Both leads, mezzo-soprano Kelly Guerra and baritone Laureano Quant, make their Madison Opera debuts. Guerra’s voice is rich and sultry, radiating warmth and power, with a smoky timbre that feels tailor-made for María’s doomed, sensual story arc. She rides the music like a roller coaster on the edge of chaos — just when you think it might fly off the rails, she pulls it back, controlled yet thrilling.
Opposite her, Colombian baritone Laureano Quant brings depth and gravitas as El Payador. His voice is big, deep, and strikingly beautiful — qualities that don’t always blend seamlessly, but here, they do. He grounds the poetry, giving the piece an emotional center.
Kirstin Chávez, as El Duende, never sings, but she doesn’t need to. Her spoken narration is rhythmic, hypnotic, wrapping Ferrer’s poetry in a cadence so musical it feels sung. She embodies the production’s mystical undertones, making you believe, for just a moment, that you understand Spanish, even if you don’t.
That dreamlike quality extends to the production itself. Stage director Frances Rabalais, returning to Madison Opera after last season’s Tosca, crafts a visually stunning world where movement is fluid, tableaux feel painterly, and nothing feels forced. Lisa Thurrell’s choreography is beautifully realized.
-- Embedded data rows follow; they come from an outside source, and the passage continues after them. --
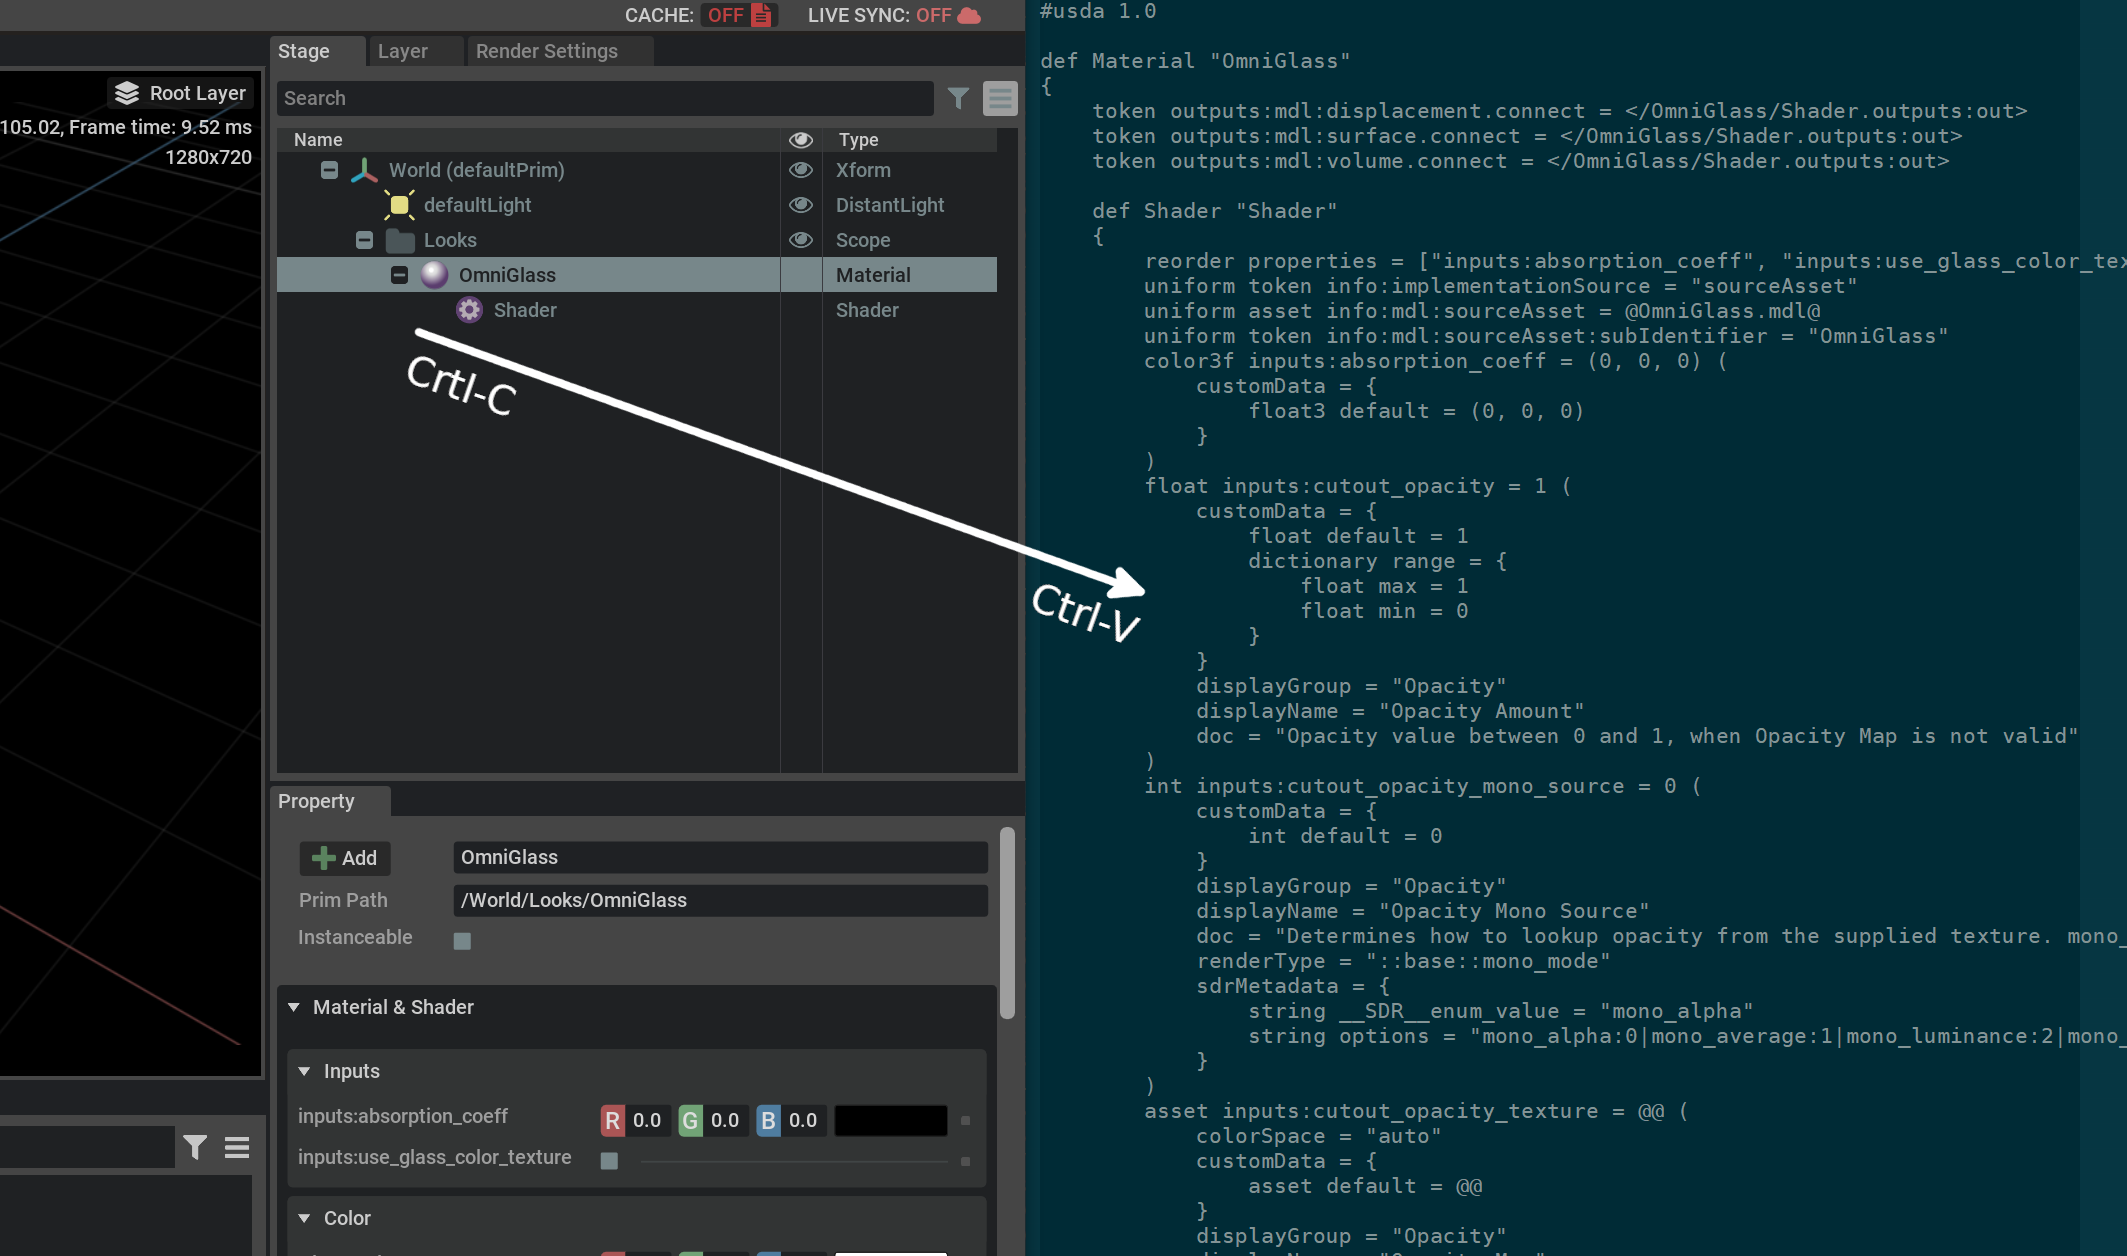Screen dimensions: 2127x1256
Task: Collapse the Material & Shader section
Action: tap(294, 1007)
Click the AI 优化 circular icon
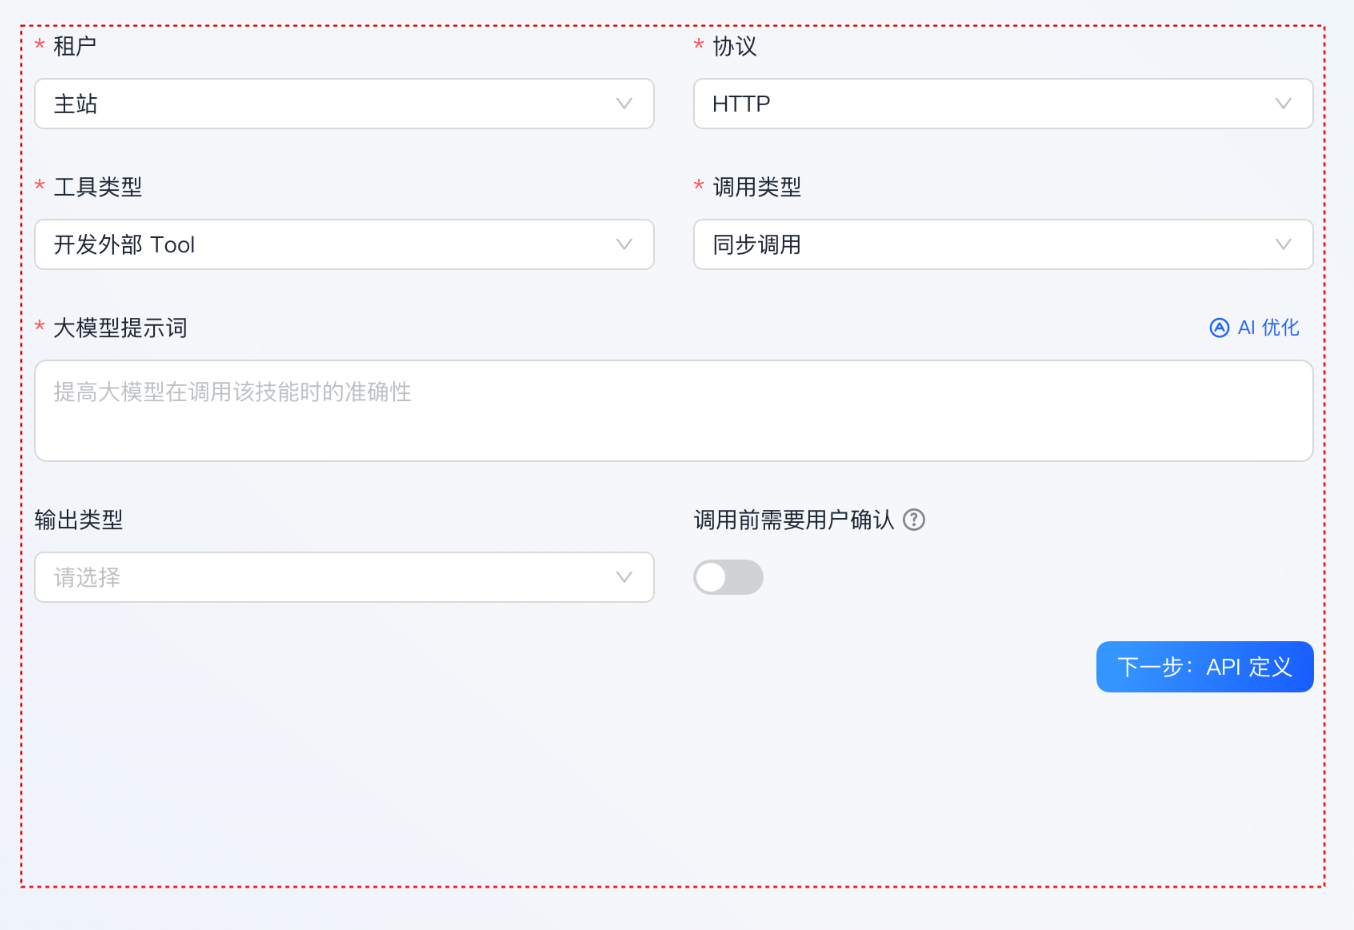The width and height of the screenshot is (1354, 930). click(1219, 328)
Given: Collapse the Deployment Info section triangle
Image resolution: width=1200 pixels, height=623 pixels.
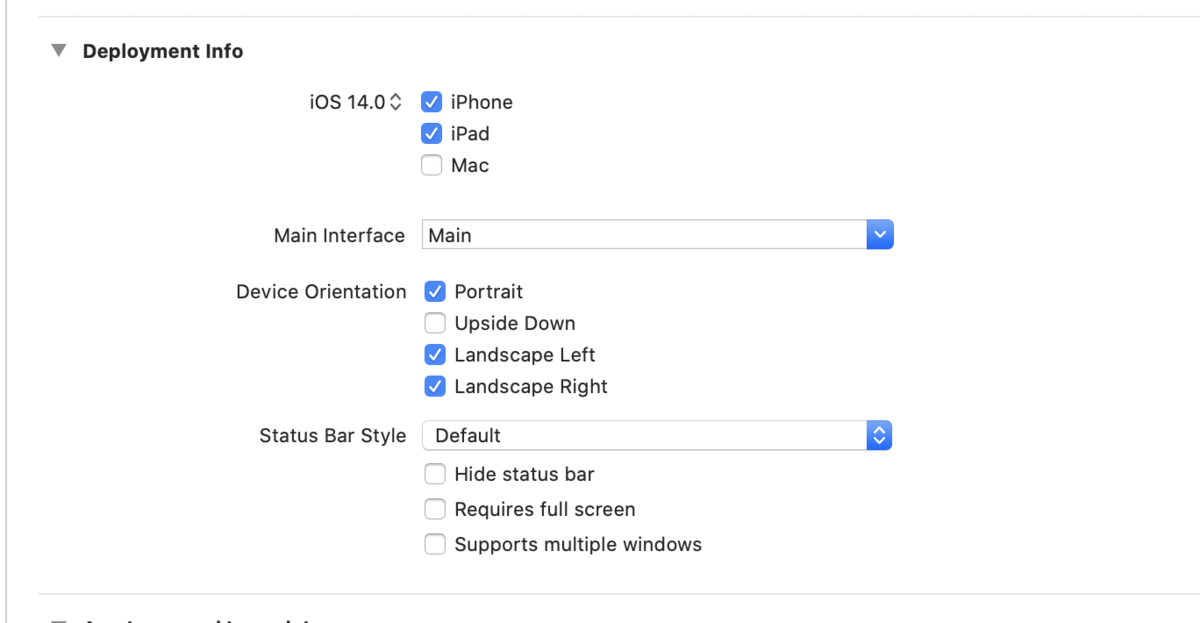Looking at the screenshot, I should (59, 51).
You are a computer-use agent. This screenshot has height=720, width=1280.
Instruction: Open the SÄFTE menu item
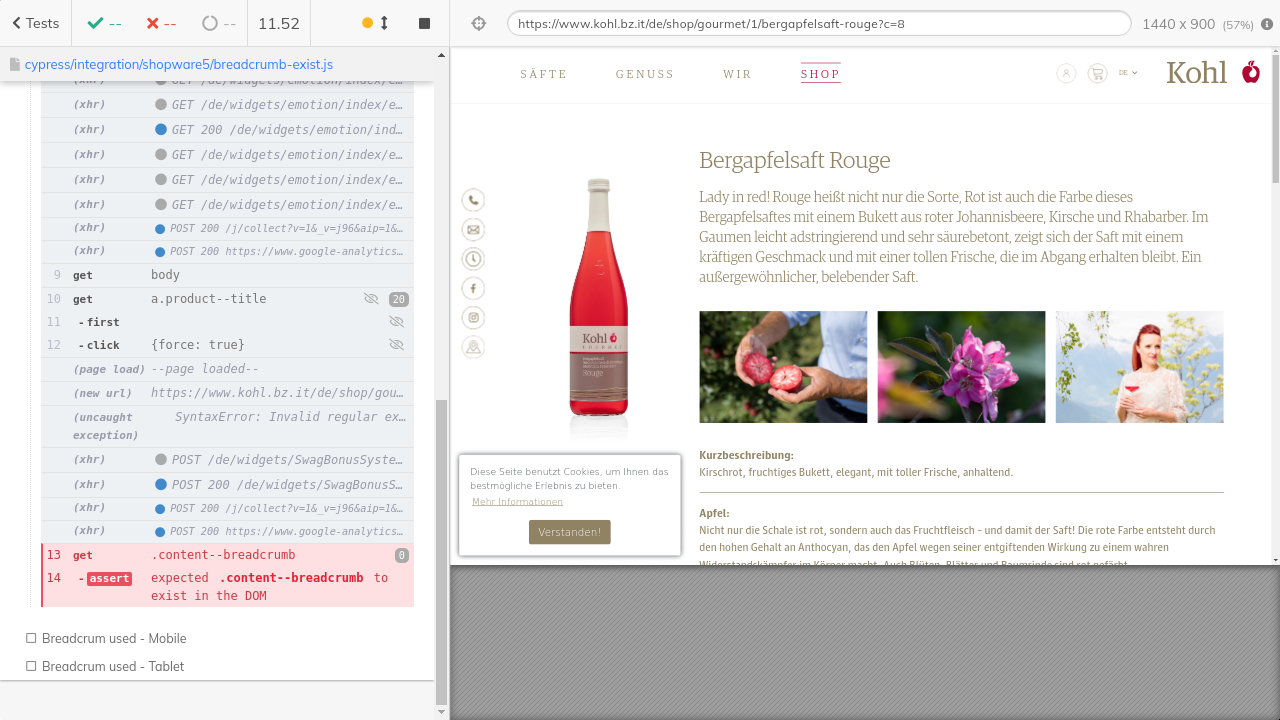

The integration of dance into the staging feels inevitable, as if the dancers aren’t performing but simply being carried by the music.
Elegance carries through in the costumes by Karen Brown-Larimore, which stretch from Chávez’s Mad Men-era structured dress to María’s smoldering deep-red gown. The ensemble, in pastel-colored Sunday best, adds some visual contradiction. The opera itself feels unstuck in time, and Brown-Larimore’s designs reinforce that, creating a world that feels both familiar and fantastical.
The set, designed by Katy Fetrow, is evocative in some moments, utilitarian in others. A glowing motel sign hovers over the stage, a striking visual metaphor for the underworld María inhabits. Elsewhere, though, the aesthetic leans toward the practical, sometimes to its detriment. The greige lattice structure in the opening sequence feels workmanlike. But when the production finds its visual stride, like when a Coca-Cola vending machine transforms into a stark, white-padded coffin, it’s electric. That moment is María at its best: capitalism turned coffin, dream logic made real. The production excels in these eerie, evocative scenic images.
None of these elements — music, movement, visuals — stand alone. It’s not an opera that offers a clear-cut story or an easy resolution. It doesn’t need to. Skip the supertitles. You’ll understand much more by watching the acting onstage. This piece invites the audience to let the music and movement wash over them, to embrace sensation over structure.
With Guerra’s haunting María, Chavez’s mesmerizing narration, and Quant’s commanding presence, Madison Opera has delivered a production that doesn’t just honor Piazzolla’s vision—it embodies it.
Madison Opera’s María de Buenos Aires will be performed again Feb. 2 at 2:30 p.m. in the Capitol Theater.